Second, how many words can you put inside a clear plastic pen tube? We're talking about filling up the inside diameter, not the outside diameter. Even if you have really good eyes, and can discern two lines of text, we're talking about 20 words. In the time it takes to watch Kiki's video, you could say those 20 words to yourself 20 times over, or spend a minute making up an acronym to help you memorize key terms. (The YouTube article on how to cheat on a test with a fake Coke bottle label actually describes something that requires some forethought and talent, and users have rated it much higher than Kiki's method.)
Since I teach small classes where each student is expected to contribute during class, and because most of my classes are writing classes, I can de-emphasize the "memorize facts and spit them back" activities, and instead focus on process.

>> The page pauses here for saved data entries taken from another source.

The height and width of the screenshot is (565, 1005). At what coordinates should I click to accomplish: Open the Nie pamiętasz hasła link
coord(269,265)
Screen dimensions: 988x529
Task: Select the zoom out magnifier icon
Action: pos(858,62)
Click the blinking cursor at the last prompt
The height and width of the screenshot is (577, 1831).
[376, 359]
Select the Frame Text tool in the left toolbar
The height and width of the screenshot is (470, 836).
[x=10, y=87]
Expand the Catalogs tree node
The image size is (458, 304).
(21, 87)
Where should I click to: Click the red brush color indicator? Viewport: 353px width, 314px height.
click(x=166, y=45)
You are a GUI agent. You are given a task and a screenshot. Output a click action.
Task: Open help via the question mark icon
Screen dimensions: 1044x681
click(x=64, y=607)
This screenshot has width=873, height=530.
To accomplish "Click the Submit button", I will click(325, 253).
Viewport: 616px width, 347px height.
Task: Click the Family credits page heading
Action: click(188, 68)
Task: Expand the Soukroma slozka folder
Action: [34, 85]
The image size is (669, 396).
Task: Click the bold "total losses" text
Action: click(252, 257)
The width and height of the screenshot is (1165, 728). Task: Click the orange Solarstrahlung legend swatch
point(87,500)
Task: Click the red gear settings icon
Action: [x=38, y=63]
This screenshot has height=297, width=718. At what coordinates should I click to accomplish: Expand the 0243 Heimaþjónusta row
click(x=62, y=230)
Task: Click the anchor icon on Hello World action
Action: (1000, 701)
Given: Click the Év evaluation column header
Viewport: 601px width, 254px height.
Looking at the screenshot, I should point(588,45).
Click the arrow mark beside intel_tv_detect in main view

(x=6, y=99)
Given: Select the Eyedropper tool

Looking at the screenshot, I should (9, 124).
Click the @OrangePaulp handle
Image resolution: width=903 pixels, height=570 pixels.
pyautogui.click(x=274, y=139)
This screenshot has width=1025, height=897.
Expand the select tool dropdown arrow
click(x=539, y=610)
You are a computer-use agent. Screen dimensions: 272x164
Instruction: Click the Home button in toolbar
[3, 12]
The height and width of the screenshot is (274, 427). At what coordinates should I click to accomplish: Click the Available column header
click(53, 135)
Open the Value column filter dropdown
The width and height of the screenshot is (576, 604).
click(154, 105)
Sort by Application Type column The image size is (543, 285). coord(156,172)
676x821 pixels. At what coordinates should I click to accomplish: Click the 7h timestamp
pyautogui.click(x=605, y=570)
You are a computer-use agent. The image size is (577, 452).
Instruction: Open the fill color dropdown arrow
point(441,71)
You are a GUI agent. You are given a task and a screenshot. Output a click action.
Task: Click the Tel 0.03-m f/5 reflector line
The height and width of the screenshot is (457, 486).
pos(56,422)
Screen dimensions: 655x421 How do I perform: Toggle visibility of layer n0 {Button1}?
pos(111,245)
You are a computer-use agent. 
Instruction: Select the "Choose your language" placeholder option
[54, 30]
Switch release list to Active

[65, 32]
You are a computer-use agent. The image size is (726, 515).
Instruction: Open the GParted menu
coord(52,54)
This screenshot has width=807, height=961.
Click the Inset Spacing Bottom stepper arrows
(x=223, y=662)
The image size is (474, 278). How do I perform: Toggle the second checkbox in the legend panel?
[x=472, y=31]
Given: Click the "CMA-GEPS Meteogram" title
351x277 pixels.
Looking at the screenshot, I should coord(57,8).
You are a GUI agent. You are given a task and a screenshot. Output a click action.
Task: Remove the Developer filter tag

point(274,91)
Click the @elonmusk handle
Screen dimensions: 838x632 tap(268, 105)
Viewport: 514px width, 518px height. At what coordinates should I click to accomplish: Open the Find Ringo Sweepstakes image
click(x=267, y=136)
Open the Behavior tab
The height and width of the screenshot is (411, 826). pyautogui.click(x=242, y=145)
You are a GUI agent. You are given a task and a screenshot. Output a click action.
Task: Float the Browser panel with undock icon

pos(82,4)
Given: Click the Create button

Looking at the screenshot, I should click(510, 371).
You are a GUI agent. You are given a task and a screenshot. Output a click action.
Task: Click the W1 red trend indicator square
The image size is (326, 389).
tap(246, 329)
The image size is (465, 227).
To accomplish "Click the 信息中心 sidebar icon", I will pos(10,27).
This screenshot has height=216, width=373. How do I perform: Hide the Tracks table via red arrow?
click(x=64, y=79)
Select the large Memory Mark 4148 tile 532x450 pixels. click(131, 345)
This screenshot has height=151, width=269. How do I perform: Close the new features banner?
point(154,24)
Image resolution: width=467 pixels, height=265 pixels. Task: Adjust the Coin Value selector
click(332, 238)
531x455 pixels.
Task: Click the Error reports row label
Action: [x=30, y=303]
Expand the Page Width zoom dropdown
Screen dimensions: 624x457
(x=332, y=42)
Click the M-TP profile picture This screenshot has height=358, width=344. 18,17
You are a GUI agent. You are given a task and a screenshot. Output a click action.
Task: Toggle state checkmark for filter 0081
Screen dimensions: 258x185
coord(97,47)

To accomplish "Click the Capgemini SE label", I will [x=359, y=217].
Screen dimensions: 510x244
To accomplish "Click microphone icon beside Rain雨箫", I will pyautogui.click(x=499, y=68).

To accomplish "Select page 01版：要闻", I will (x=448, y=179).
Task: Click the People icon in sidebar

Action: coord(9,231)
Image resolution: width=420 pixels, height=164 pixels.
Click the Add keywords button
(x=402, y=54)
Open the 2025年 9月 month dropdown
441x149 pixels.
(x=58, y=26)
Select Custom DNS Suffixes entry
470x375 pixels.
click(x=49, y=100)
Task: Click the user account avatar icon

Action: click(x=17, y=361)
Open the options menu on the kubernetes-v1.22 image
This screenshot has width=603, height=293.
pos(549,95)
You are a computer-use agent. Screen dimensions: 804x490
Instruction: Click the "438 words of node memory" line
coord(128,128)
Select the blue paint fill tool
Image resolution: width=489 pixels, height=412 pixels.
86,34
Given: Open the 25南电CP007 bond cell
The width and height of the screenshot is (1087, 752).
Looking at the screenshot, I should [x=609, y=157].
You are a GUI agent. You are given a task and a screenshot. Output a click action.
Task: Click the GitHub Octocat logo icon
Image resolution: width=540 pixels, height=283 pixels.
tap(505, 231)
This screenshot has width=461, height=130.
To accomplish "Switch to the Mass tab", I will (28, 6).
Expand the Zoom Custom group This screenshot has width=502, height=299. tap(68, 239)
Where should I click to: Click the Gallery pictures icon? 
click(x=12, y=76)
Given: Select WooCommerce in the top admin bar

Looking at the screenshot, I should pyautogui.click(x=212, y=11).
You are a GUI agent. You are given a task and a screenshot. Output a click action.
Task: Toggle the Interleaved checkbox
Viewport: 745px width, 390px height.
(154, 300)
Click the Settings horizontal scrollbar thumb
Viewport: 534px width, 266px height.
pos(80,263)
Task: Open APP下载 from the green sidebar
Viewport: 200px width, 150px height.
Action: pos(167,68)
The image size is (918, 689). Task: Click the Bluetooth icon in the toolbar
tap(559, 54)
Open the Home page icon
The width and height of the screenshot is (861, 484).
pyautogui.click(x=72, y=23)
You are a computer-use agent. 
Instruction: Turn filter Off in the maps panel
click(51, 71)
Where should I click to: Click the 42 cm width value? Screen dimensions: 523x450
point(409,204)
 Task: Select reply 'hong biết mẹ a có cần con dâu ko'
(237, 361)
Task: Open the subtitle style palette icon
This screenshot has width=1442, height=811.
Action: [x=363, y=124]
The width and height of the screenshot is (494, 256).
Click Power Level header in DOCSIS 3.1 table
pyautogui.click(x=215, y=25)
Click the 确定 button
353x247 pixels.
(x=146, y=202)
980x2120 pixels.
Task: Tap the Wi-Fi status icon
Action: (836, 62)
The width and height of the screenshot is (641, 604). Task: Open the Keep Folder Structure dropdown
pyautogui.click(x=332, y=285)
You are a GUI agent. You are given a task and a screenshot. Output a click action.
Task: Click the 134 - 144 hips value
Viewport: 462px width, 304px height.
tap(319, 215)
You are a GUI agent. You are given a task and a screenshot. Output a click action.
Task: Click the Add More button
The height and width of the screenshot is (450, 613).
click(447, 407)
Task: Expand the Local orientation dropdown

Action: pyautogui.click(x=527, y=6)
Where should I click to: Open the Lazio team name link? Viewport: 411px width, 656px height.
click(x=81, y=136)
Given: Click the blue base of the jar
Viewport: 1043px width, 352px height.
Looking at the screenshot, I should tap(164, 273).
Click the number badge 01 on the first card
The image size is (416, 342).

When I gave a vocabulary quiz last semester, I let my students bring in a one-page cheat sheet. I figured that the benefit the student would gain from having to filter the material and decide what was important enough to go onto the cheat sheet would be more beneficial to their learning than cramming. But in that case, I wasn't intersted in getting them to memorize any particular vocabulary words. Rather, I was calling attention to the process of deducing the meanings of unfamiliar words by having them break a word down into its components (prefix, root, suffix). I also had them invent new words. (Examples I included were "post-cardiofractal" and "circumvore".)
Along the same lines, I let students in Writing for the Internet consult their textbooks and even look on their classmates' computers while they were doing an in-class HTML exercise. (My only stipulation was I didn't want them to ask each other for answers.) Again, I wasn't asking student to memorize HTML, but rather asking them to internalize the technical steps that go into creating and uploading a web site, so that we can move on to the much more important issues of content and audience.
For my second time teaching "New Media Projects," I have replaced routine "prove you can use this tool" quizzes with peer-focused screencasts. Rather than have students prove to me that they can perform certain design and programming skills in class, I am asking them to use Cam Studio to record a video of them talking a novice through some steps that demonstrate their skills. So far we have screencasts on Blender 3D (a modeling and animation tool), Inform 7 (a programming environment for text-based games, which I don't think had been covered on YouTube before), and an open topic that's simply supposed to be interesting to Seton Hill University students. This phase of the course is designed to get students familiar with various unfamiliar tools. Of course there's only so much they can learn in the two or three weeks we spend on each tool, but when each time they watch and comment on a peer's screencasts, they'll get a slightly different approach to using the tool.
(BTW, also quoted in the Sun-Times article is Liz Losh, whose path I cross on the blogosphere from time to time.)